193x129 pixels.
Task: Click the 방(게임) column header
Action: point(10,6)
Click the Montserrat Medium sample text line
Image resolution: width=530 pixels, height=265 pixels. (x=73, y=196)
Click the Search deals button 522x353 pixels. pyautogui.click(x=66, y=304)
--
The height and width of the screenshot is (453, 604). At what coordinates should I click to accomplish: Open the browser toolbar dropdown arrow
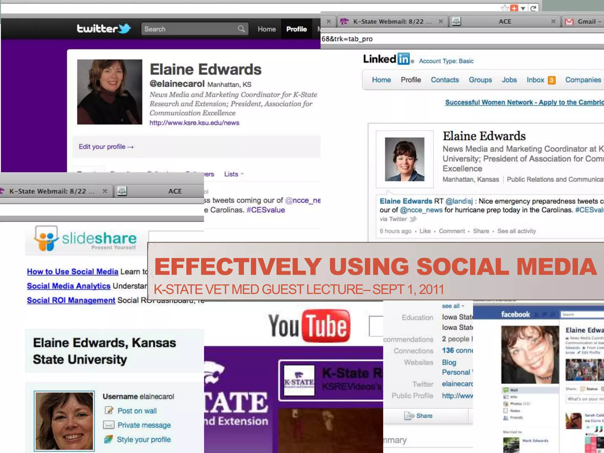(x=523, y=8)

### WHAT TO PRODUCE
Could you edit everything from the line containing "Click the Montserrat Medium sample text line" down to the line containing "Click the Search", swapping "deals" for "offers" and leaving all else as it is? Give back only those lines.

### COMPLETED EXERCISE
Click the Montserrat Medium sample text line
Image resolution: width=530 pixels, height=265 pixels. (x=73, y=196)
Click the Search offers button 522x353 pixels. pyautogui.click(x=66, y=304)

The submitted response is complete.